In the monitoring method 10 according to the invention, a determination 14 of a current feedback value 15 takes place first. The determination 14 is carried out with a feedback sensor 21 upstream of an intake manifold 32, ie upstream of the intake manifold 32 in the flow direction, and downstream of an inlet point 35 of the exhaust gas return flow, ie behind the inlet point 35 in the flow direction. The introduction point 35 is the point of the air supply line 20 of the internal combustion system 11 at which the exhaust gas is introduced into the air supply line 20 and is mixed with the fresh air. The current feedback value 15 is thus determined 14 in the air supply line 20 of the internal combustion system 11. The feedback value 15 is obtained from a flow of the supply air. In normal operation of the internal combustion system 11, it is intended that the supply air at a specific point in time under consideration is an air mixture with a predefined ratio of exhaust gas and fresh air.

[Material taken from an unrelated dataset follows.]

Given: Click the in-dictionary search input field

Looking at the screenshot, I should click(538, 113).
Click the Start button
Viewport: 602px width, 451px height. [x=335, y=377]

In turbocharged Otto engines 13, the supply air is charge air. Here the current feedback value 15 is preferably determined upstream of a compressor 24 arranged in the air supply line 20, ie upstream of the compressor 24 in the direction of flow 2 shown.

The rate of the recirculated exhaust gas in the supply air can be determined from the feedback value 15 . The current feedback value 15 is compared 17 in the monitoring method 10 in a next step with a predefined value 16 . In this comparison 17 it is determined whether the determined feedback value 15 matches the predefined value 16 . The current feedback value 15 thus represents an actual value and the predefined value 16 represents a target value.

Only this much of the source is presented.